How will George Osborne’s new share scheme work?

"Workers will be asked to surrender employment rights in return for shares in their company under plans to boost enterprise announced by George Osborne. People who accept the shares will have to waive their rights to redundancy or to sue for unfair dismissal and will not be able to request flexible working hours. The Treasury will not levy capital gains tax when workers sell their shares, which can be worth between £2,000 and £50,000." - Daily Telegraph
I don’t wish to enter the political debate on whether employees in small businesses should be able to opt for reduced employment rights, or whether they should have full rights at all. But how would this proposal work on the shares side? I strongly suspect that if it ever sees the light of day, this will be one of those schemes that languishes largely unused – unless it becomes a bonanza for tax avoidance.
Of course there are few details available beyond what George Osborne said in his Conference speech. A Government press release adds a couple of points, and promises a consultation, so the promise to “rush through” legislation to be in force by April 2013 looks unlikely to be fulfilled.
So what are the issues that would have to be addressed?
·         Under present legislation, the value of the shares (between £2,000 and £50,000 we are told, assuming this means value when they are given) would be immediately charged to income tax, and usually national insurance, when the shares were given. But the new “owner-employee” would have no money to pay the tax, other than his other earnings. Mr Osborne says there will be an exemption from CGT, but doesn’t mention income tax. Will there be an exemption?
·         If so, HMRC has been tightening up on employers finding was to confer tax-free benefits on employees, including through employee shares, and this could blow a hole in their strategy. What will stop a senior employee waiving his bonus (and his employment rights) and instead receiving £50,000 in tax-free shares, which he then sells back tax free?
·         Further income tax charges can arise if the shares are subject to restrictions or risks of forfeiture. If these rules are waived, further tax planning opportunities open up.
·         If the company buys back its own shares within five years of their issue, the gain made by the employee is normally charged to income tax and not CGT, so the promised exemption from CGT looks a bit hollow.
·         Most small businesses are very reluctant to part with equity in the company. Minority shareholdings can be a significant brake on the development of the business, especially if they remain after an owner-employee has left and ceases to contribute. But an open-ended commitment to buy shares for cash if an employee leaves would be unaffordable as well as unacceptable. Where is the cash going to come from?

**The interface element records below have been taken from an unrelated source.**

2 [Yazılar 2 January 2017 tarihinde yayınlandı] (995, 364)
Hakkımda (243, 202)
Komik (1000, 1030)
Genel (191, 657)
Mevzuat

Most successful private companies could not easily fund an obligation to buy a significant proportion of their own share value.
·         In a start-up micro business the shares are worth very little, so you get an awful lot of shares to make up a minimum market value of £2,000. Entrepreneurs could find they have given away equity that becomes extremely valuable once the business takes off.
·         It is an important part of employee share scheme planning to avoid creating incentives for employees to leave. The press release makes it clear that owner-employees must be entitled to full value for their shares and cannot forfeit them as “bad leavers”. This is one of the many attractions of employee management incentive scheme (EMI) options: the employee does not get the shares until their value has been earned.
·         Unless a small business is looking for an exit through sale, there will be no visible route for owner-employees to realise their shares except by selling them back to the employer at a valuation. Companies are reluctant to commit to buying shares at someone’s opinion of value. Employee shares can become negative incentives if they fail to grow in value, or if there is no realistic prospect of selling them.